There’s a more interesting take on this, though. If you use the Chrome web browser, sites that aren’t secure will soon have a red ‘X’ through the padlock next to the address bar. This will indicate that any data being passed can be intercepted and will, in essence, show that Google doesn’t trust it.

Do you trust sites that Google doesn’t?

If people see this and then start going elsewhere, Google will eventually realise that your site isn’t the best one for searchers, and may eventually knock your ranking down a few pegs.

Our advice? Get HTTPS on your site. It’s cheap, it’s easy, so do it!


The web is now mobile, so your site should be too, but is it ‘responsive’?

Here’s what Google has to say:

Design your site for all device types and sizes, including desktops, tablets, and smartphones. Use the mobile friendly testing tool to test how well your pages work on mobile devices, and get feedback on what needs to be fixed.

A responsive website is one that will re-size regardless of what device it’s being viewed on. It doesn’t provide a separate site for mobile users, it uses the same one but moves the elements around to make them fit on smaller and larger screens. It’s the way websites should now be designed.

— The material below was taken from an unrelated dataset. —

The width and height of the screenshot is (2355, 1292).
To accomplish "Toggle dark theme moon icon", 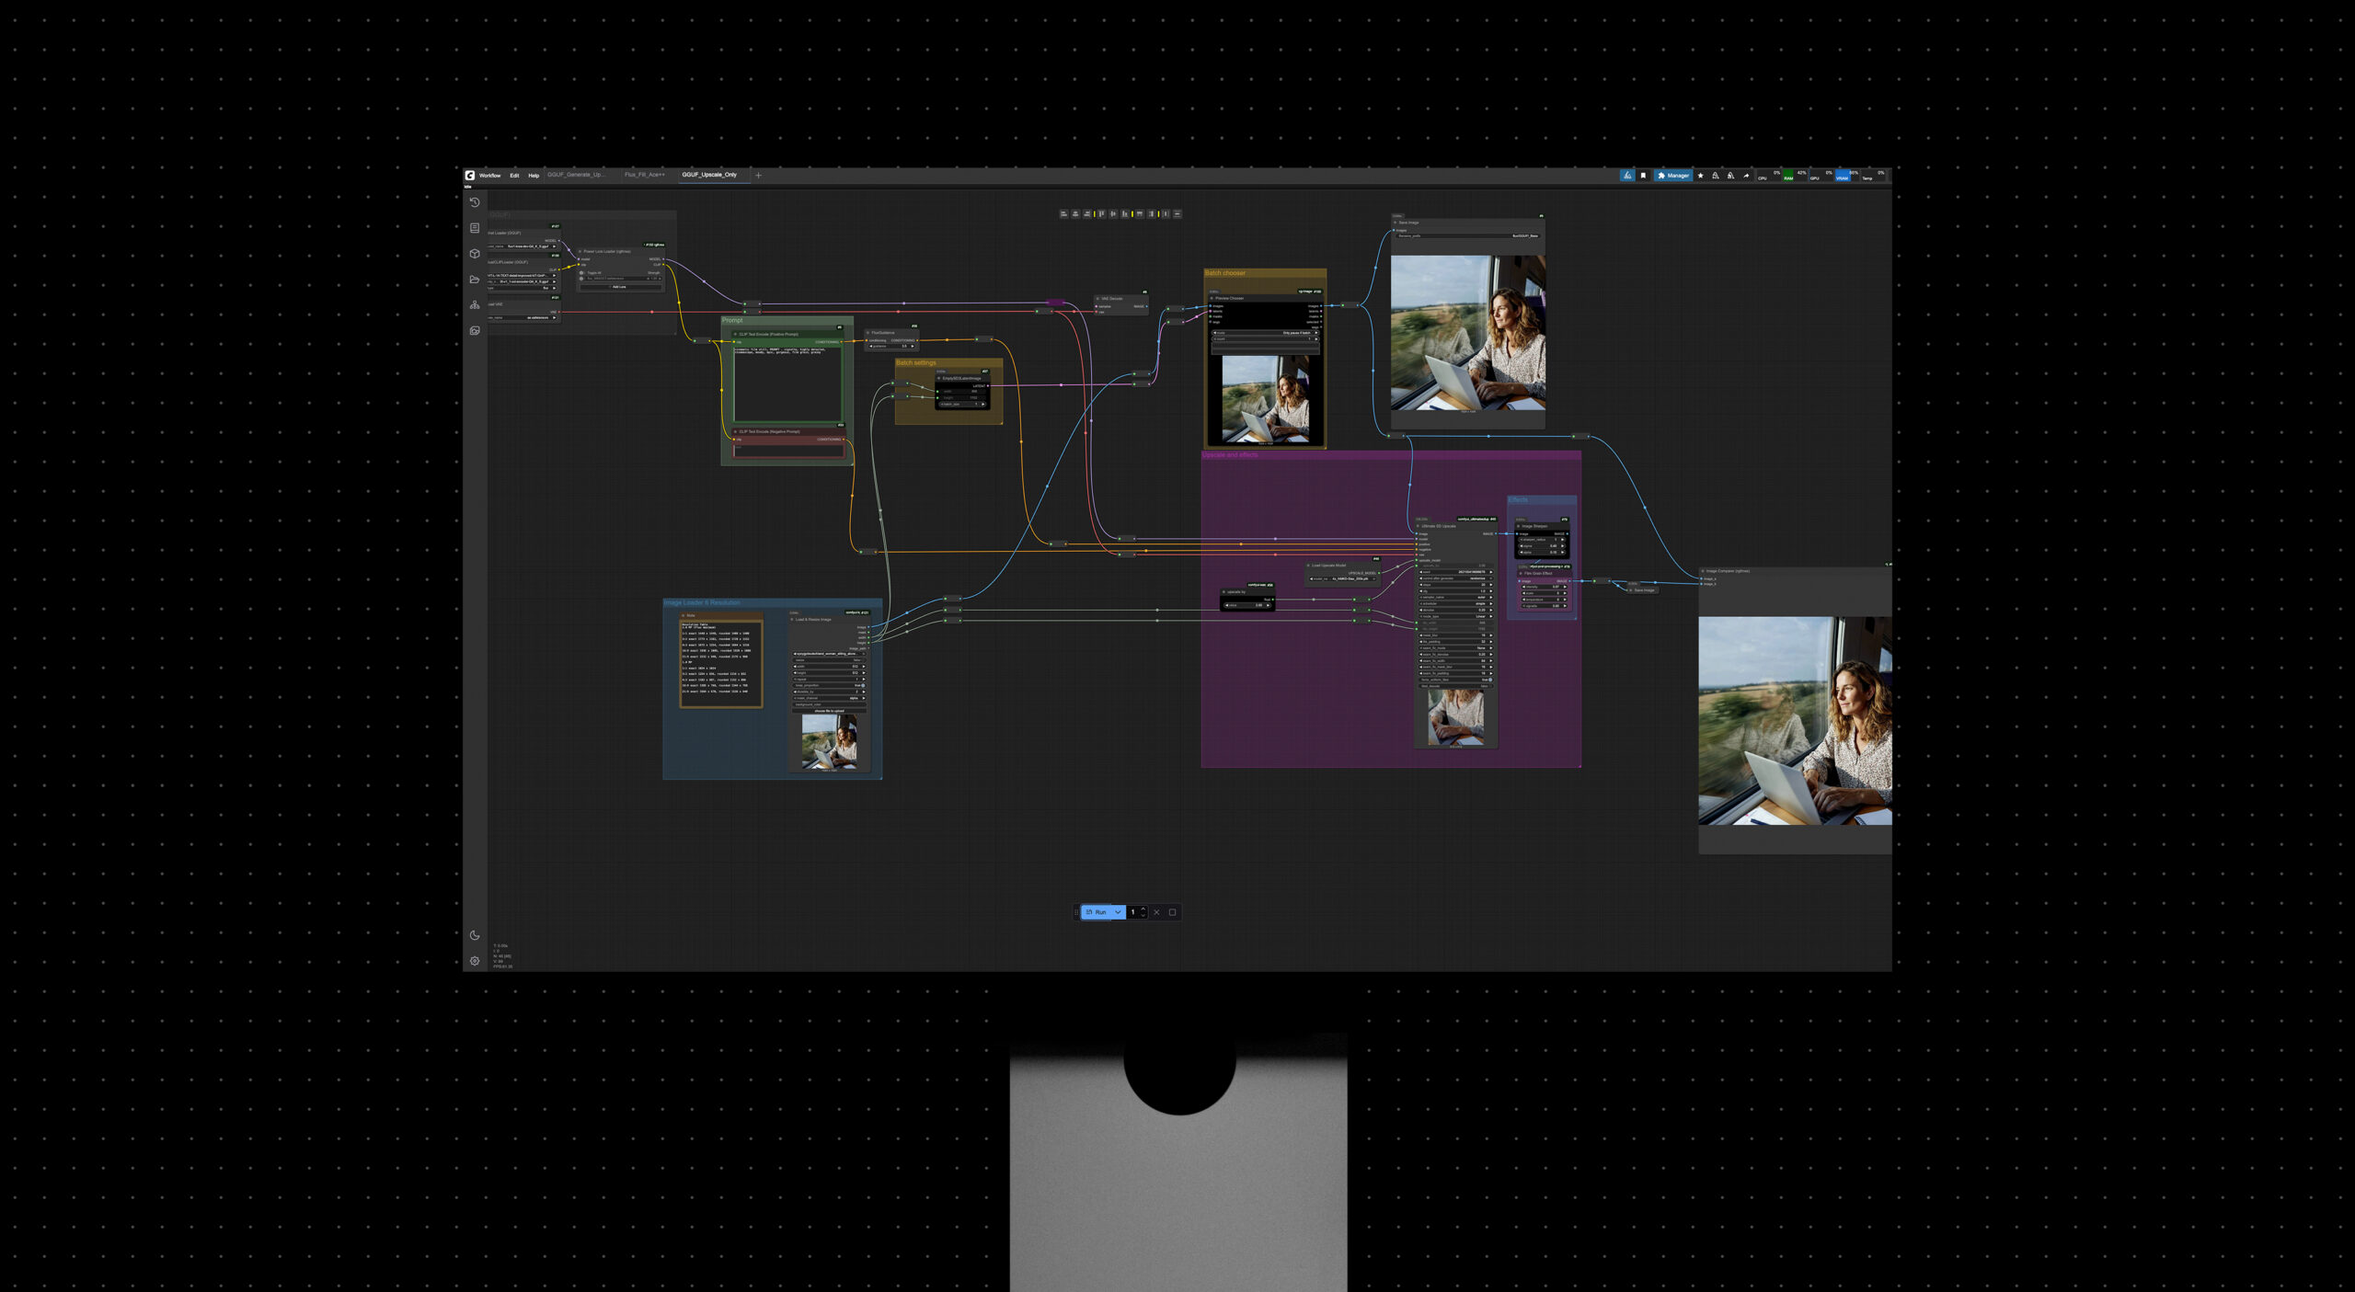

You can test a site yourself. Just re-size the page you’re reading down to mobile phone size. Does it still have scroller bars at the bottom? If so, it’s not responsive, and this site may well begin to lose rankings over time as better designed ones take over.


Google finds web pages by following links. If you create a page on your site, and you don’t have a link anywhere to it, then it’s not going to find it, simple as that.

Here’s what they say:

Ensure that all pages on the site can be reached by a link from another findable page. The referring link should include either text or, for images, an alt attribute, that is relevant to the target page.

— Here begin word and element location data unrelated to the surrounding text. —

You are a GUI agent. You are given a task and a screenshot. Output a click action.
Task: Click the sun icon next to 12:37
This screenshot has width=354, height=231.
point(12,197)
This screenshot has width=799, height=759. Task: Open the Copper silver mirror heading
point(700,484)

So if you create that incredible article that explains all there is to know about the meaning of life, ensure it can be found by linking to it from another page that Google already knows about. Use a text link ideally, but if you use an image, make sure that the ‘alt’ attribute is descriptive.

Above all, avoid these tactics…

I’ve recently seen lots of adverts for methods to get websites ranked almost instantly, and they all fall foul of at least one of the items that Google tells us we should avoid.

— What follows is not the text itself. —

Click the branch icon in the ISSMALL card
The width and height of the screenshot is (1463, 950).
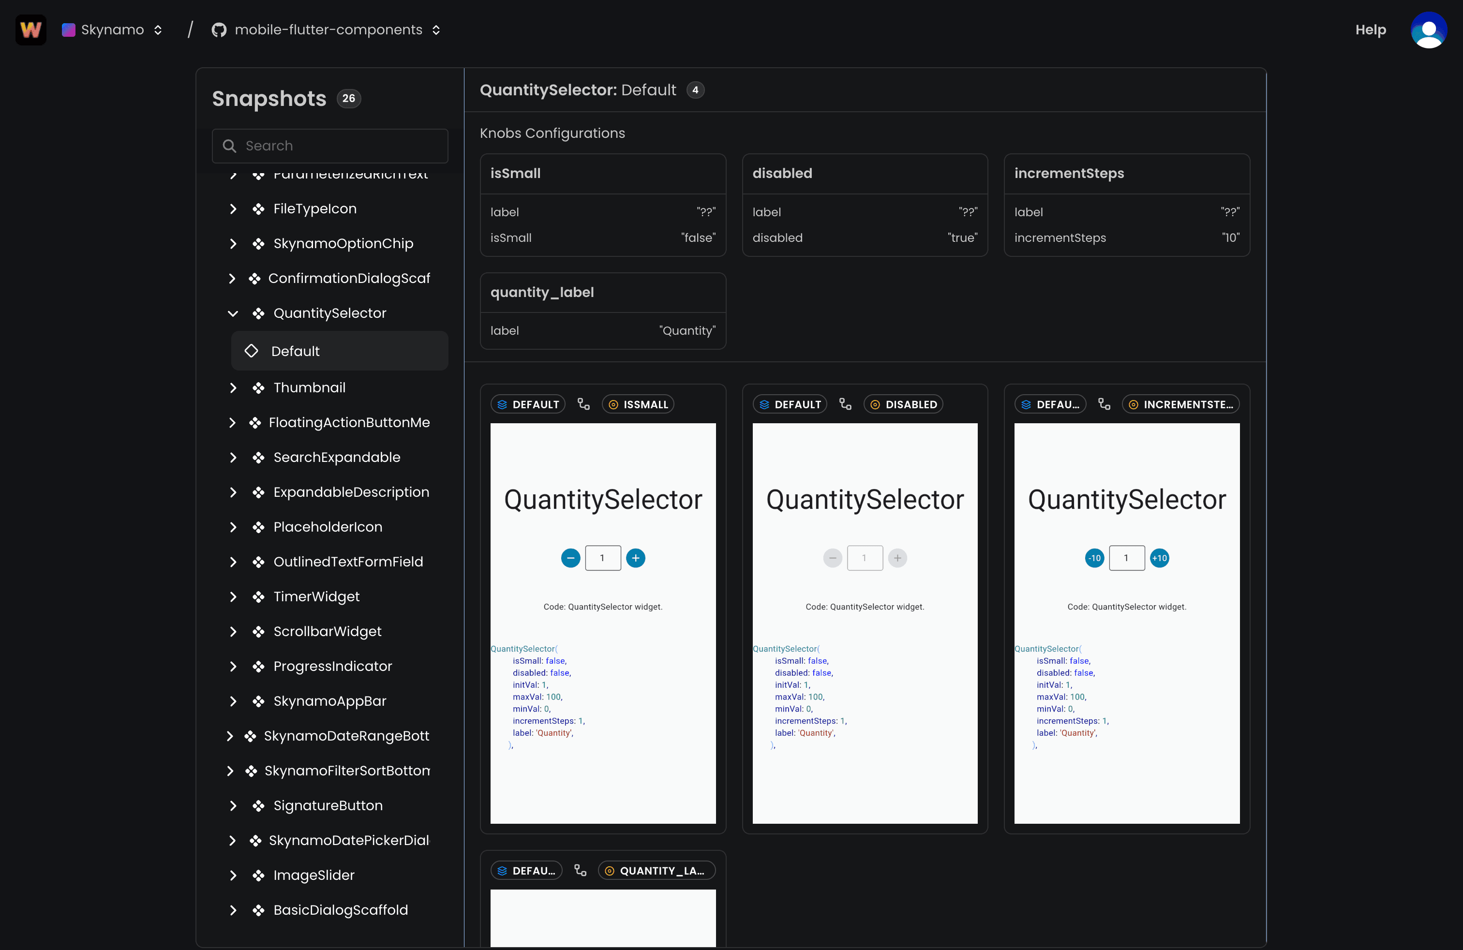pos(583,404)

Some of them are obvious, but here are a few that have caught people out recently because they thought they were OK. I’ve personally seen sites given a manual penalty because of these.

Automatically generated content

A friend of mine had a website that created content automatically by scraping YouTube, WordPress and Tumblr. It was absolutely chock full of content, but it was all copied, and not very good. The site ranked well for a while, but then it simply disappeared from the search engines altogether.

Loading pages with irrelevant keywords

What they’re talking about here is the attempt to rank a web page for keywords it’s not specifically created for. For example, if you had a page that discussed the technical advantages of wireless charging, it would be a mistake to load up the keyword tag with words related to the chemical breakdown of car tyres.

Stick to one subject and one only. Ensure your content has keywords that relate to that specific content.

Abusing rich snippets markup

This is a relatively new thing in the search engine world and it involves marking up certain parts of your site with tags that describe what the content is. For example, you can explicitly define a product ‘title’ and ‘category’ as well as ‘price’. However, as with everything, people will see an opportunity to abuse the system and so a lot of webmasters have been filling their sites with content markup that’s not relevant.

Doing this can result in a manual penalty and exclusion from the search results altogether.

What can we take from this?

The most important part of this guideline is where it asks you to consider if what you’re doing smells a bit fishy. If you think you’re potentially doing something that could be looked upon as a shady practice, then you should not do it.
Stick to what you’re good at, explain that to your customers and before long, your site will be ranking well.